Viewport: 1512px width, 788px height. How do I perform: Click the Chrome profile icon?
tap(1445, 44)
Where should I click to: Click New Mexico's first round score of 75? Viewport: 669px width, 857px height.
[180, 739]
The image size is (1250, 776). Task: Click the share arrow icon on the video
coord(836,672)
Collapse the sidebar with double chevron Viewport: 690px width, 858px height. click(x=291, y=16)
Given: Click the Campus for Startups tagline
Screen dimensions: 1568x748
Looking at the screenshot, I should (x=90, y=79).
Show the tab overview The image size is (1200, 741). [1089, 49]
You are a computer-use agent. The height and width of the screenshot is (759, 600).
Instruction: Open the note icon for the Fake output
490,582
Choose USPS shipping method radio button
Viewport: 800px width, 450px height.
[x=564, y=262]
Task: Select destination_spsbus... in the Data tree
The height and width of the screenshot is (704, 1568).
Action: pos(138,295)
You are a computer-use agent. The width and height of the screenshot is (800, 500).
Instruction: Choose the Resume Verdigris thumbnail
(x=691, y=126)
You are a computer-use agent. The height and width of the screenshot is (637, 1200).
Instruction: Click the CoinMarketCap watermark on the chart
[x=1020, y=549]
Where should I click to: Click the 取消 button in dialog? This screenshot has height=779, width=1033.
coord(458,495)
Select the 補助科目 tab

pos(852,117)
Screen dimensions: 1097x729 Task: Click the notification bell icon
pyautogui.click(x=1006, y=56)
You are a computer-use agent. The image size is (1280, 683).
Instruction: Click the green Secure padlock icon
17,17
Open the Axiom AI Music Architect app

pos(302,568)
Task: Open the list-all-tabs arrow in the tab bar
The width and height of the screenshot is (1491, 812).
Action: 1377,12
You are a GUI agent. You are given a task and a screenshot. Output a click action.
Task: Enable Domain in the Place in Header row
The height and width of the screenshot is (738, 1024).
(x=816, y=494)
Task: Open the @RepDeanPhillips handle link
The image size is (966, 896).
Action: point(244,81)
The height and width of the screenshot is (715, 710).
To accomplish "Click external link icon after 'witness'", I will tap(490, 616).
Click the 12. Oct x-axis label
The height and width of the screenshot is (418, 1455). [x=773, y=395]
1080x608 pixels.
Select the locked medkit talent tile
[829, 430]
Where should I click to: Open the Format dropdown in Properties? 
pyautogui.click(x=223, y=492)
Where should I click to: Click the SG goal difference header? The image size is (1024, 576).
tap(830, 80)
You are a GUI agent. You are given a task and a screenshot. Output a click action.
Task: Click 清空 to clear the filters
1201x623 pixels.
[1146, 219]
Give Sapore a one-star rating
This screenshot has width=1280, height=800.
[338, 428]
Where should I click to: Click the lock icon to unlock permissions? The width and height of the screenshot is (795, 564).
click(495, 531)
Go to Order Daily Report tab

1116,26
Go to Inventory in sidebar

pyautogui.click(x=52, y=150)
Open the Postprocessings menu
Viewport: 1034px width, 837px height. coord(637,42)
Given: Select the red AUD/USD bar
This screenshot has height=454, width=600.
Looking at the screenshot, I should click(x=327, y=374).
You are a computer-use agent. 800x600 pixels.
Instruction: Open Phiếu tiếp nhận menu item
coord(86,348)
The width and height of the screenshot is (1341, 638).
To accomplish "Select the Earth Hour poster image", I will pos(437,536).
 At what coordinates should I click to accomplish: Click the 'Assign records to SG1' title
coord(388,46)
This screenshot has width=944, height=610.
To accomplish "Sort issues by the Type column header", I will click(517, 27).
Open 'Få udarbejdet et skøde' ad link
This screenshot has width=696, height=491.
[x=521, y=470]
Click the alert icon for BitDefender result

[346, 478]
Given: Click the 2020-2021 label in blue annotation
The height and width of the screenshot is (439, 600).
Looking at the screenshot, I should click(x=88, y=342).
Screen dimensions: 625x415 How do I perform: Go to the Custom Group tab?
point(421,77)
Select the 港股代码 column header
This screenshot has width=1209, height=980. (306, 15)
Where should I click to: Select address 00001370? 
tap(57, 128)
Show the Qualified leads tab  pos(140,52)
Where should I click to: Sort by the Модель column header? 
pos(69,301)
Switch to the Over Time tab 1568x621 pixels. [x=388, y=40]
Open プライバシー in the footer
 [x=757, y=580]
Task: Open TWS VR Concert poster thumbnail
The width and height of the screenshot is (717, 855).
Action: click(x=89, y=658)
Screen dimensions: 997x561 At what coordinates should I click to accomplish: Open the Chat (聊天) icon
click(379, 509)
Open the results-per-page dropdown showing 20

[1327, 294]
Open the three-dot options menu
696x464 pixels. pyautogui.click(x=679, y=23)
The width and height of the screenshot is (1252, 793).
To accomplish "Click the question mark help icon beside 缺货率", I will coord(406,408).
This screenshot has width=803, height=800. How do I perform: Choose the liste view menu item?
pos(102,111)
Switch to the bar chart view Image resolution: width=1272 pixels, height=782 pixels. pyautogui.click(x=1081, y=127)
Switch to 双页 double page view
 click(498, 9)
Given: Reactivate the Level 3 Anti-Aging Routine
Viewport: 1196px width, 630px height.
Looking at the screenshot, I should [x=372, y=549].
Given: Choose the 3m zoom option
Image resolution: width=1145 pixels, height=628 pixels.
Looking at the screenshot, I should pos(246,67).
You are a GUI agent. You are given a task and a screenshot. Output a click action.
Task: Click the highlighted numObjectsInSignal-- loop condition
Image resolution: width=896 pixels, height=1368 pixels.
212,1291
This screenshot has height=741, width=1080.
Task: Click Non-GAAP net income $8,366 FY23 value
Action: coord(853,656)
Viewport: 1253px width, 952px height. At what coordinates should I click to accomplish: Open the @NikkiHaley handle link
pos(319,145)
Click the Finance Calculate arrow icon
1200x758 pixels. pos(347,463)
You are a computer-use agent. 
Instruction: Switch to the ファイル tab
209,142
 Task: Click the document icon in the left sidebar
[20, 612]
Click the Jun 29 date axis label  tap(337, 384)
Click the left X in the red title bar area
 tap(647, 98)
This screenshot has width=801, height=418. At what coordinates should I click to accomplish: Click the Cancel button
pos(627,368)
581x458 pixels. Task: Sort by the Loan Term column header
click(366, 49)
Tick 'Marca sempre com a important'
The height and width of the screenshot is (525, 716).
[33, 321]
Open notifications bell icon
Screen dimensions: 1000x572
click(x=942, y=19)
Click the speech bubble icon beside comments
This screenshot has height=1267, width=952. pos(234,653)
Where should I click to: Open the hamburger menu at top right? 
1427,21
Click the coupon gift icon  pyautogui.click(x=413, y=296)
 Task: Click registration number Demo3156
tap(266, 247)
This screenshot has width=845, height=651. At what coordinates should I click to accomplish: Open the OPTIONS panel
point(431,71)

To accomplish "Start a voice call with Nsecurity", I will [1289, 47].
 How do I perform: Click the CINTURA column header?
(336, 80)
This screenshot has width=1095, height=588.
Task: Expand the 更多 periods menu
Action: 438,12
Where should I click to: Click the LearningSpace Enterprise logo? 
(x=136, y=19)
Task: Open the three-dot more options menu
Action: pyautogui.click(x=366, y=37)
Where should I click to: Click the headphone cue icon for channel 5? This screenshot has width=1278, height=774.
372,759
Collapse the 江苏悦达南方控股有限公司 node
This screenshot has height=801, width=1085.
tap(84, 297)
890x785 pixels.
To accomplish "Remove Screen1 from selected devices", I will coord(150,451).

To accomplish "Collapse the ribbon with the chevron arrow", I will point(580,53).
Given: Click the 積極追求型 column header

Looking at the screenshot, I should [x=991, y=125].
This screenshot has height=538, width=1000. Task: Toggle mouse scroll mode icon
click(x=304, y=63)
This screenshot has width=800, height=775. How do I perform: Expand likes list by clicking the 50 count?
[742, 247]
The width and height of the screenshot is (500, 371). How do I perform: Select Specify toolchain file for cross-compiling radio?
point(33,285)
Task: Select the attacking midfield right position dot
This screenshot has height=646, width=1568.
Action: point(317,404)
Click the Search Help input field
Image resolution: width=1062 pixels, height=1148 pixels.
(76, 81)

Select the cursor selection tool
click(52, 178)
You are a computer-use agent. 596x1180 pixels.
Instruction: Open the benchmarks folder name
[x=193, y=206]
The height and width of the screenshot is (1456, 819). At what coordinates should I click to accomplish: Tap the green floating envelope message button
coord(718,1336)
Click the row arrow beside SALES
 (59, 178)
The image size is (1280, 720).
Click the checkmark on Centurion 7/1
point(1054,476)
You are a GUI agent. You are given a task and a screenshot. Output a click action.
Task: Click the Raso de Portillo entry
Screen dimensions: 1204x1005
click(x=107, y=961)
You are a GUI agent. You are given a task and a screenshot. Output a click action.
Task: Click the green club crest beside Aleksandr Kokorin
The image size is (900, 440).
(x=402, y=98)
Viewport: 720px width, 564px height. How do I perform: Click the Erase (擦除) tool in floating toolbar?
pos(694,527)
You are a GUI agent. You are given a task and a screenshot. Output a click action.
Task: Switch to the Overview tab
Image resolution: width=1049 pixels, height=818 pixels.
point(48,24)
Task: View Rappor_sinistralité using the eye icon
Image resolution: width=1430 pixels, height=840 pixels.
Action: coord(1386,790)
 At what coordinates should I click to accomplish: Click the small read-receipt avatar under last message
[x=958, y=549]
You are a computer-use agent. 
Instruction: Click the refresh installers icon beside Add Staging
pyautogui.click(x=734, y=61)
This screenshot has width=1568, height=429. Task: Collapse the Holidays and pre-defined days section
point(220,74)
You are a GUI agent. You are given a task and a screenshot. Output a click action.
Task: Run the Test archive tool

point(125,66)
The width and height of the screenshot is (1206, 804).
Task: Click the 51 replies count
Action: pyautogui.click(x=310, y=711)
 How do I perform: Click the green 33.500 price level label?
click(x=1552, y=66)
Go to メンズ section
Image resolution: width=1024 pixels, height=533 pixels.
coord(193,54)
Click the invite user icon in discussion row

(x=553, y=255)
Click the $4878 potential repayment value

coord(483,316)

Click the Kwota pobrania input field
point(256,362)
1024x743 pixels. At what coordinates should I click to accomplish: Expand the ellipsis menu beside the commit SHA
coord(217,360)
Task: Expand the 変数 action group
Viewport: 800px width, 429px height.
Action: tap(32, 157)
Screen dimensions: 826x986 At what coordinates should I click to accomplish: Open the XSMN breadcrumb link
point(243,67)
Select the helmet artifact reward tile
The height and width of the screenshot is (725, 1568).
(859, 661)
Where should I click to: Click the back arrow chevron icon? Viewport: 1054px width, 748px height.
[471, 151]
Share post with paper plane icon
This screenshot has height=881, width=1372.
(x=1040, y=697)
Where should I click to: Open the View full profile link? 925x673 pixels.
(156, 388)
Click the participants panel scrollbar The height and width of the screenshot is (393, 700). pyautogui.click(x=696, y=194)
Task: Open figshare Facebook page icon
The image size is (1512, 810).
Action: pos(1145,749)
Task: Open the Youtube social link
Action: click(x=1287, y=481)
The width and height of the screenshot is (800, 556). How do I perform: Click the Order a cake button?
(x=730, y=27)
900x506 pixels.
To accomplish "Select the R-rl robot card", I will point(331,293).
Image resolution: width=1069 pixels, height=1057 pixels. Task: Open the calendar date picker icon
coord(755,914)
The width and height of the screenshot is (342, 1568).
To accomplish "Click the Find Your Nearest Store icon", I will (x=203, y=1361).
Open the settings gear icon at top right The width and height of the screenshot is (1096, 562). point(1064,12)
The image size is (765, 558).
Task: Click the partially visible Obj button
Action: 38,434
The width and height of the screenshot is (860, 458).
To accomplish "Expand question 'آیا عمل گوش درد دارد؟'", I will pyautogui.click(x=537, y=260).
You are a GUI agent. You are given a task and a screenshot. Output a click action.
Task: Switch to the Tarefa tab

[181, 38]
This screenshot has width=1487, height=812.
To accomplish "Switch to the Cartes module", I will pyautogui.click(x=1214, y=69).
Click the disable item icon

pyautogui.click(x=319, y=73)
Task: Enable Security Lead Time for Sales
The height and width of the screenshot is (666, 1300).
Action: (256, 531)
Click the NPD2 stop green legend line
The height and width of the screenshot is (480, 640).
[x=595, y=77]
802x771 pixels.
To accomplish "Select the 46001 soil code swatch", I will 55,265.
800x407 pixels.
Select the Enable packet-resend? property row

____

TASK OBJECTIVE -
The lines of the records that contain the string "Time" should be located and copied.

TASK RESPONSE -
Switch to the Over Time tab 1568x621 pixels. [x=388, y=40]
Task: Enable Security Lead Time for Sales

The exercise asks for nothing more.